DATA SUPPLIED section start

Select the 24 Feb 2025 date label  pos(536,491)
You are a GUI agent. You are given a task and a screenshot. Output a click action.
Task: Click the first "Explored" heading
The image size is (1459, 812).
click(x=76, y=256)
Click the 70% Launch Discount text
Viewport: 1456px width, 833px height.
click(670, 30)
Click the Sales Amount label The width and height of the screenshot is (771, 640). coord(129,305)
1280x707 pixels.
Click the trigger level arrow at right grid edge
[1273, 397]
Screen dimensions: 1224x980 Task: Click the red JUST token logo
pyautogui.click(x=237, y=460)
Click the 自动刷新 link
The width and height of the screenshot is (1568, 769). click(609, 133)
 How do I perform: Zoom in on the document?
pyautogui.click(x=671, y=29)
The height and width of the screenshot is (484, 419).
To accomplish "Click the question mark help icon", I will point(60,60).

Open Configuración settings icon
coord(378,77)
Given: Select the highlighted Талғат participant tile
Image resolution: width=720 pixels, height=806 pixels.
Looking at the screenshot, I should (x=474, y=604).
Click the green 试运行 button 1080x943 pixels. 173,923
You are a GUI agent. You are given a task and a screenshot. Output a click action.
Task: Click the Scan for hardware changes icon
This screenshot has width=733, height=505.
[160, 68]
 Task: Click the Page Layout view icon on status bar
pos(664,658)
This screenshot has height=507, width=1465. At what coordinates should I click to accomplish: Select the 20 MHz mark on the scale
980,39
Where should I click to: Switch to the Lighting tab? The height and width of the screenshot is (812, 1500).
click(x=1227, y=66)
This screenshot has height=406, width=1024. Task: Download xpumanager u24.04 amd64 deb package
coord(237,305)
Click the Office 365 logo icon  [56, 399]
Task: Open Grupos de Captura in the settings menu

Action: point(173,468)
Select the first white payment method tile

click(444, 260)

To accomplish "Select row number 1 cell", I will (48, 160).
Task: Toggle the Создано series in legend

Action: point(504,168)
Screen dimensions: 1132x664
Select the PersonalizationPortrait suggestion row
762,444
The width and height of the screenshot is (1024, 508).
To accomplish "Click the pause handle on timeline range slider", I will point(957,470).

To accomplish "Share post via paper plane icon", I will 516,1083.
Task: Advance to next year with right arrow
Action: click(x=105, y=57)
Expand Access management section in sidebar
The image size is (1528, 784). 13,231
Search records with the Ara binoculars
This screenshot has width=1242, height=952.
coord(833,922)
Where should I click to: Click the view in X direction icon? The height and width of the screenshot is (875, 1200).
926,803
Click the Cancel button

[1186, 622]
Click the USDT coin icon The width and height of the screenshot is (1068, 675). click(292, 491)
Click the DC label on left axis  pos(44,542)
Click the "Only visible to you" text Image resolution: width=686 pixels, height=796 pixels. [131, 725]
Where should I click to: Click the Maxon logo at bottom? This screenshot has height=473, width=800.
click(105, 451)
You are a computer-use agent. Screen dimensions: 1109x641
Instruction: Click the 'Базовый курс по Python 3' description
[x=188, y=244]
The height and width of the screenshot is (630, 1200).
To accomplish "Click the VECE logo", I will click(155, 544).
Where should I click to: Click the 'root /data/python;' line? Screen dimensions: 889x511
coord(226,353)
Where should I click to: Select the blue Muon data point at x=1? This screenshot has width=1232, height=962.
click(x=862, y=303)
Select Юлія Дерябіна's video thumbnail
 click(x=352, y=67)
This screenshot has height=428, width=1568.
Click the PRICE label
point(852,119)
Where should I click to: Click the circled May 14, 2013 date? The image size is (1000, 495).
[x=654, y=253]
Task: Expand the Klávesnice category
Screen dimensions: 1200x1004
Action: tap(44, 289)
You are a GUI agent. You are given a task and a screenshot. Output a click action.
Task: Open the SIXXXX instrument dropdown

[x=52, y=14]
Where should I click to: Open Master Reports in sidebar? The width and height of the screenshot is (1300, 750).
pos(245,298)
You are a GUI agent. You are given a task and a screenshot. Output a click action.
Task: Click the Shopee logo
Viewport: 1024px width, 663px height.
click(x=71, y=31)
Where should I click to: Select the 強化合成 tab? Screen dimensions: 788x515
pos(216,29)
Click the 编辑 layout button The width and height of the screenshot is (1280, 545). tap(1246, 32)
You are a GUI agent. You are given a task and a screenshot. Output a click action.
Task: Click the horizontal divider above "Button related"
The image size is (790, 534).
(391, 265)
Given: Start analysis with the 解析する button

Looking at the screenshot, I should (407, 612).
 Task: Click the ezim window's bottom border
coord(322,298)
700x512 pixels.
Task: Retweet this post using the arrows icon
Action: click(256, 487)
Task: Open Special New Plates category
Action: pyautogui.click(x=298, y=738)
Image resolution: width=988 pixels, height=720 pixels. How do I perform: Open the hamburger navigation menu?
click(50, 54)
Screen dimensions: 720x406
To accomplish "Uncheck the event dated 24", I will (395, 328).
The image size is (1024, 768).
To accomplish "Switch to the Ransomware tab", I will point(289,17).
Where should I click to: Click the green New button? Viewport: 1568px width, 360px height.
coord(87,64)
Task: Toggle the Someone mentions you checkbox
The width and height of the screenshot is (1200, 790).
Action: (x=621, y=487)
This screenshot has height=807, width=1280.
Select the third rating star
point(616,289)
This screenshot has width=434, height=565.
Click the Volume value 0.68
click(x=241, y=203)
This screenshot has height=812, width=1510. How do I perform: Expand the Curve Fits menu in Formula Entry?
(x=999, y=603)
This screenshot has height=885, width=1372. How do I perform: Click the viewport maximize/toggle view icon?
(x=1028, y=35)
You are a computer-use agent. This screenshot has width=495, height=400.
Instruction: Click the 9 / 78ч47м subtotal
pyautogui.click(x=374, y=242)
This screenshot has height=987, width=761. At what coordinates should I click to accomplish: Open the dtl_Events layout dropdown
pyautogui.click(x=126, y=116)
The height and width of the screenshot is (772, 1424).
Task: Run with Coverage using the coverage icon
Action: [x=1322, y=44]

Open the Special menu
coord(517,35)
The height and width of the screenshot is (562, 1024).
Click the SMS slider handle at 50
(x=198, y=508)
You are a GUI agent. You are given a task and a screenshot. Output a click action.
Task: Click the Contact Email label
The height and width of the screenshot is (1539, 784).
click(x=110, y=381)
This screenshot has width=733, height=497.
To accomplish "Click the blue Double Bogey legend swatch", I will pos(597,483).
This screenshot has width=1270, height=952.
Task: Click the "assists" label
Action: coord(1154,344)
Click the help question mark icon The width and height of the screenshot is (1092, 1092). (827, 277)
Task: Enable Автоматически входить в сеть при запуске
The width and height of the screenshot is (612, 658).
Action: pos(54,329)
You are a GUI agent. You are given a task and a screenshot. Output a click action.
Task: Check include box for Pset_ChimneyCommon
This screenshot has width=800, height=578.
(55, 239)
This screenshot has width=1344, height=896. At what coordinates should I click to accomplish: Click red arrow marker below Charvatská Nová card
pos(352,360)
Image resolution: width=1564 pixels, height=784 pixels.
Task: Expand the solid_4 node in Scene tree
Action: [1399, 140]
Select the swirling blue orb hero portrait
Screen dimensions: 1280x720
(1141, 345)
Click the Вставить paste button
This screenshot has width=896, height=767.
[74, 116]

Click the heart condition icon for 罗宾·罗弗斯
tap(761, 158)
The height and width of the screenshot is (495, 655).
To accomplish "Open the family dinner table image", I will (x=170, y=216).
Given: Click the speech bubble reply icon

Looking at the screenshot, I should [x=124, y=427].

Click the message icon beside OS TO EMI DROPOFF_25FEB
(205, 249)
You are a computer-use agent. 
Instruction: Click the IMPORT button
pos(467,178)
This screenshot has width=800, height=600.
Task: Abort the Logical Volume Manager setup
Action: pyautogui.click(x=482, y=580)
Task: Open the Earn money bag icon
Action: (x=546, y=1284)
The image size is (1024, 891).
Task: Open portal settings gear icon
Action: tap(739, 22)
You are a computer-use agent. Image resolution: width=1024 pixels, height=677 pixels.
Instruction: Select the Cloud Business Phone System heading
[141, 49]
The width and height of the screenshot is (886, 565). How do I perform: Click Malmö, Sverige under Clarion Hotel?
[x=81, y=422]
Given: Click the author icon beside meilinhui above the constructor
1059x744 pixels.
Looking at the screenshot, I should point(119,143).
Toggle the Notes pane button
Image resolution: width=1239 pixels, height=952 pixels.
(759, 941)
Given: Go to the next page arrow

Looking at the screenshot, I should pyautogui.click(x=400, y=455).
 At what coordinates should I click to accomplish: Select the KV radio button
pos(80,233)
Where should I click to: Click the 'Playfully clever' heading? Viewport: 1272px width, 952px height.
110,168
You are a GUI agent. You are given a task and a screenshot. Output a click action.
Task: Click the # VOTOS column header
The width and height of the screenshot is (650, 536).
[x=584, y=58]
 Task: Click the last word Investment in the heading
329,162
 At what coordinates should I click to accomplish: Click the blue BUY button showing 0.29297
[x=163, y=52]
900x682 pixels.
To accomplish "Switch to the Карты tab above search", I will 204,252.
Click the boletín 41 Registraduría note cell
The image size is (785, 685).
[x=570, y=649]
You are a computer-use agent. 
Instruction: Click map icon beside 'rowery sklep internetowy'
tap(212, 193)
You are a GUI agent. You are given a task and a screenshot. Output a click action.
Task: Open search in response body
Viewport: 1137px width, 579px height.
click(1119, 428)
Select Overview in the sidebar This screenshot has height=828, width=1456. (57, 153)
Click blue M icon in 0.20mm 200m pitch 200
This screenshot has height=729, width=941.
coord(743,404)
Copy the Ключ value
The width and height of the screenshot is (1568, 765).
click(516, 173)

DATA SUPPLIED section end

**EXERCISE REQUIREMENTS**
Your reply should hold every line from the data that contains "above", copied in full.

**WORKED SOLUTION**
Task: Click the horizontal divider above "Button related"
Given: Click the author icon beside meilinhui above the constructor
To accomplish "Switch to the Карты tab above search", I will 204,252.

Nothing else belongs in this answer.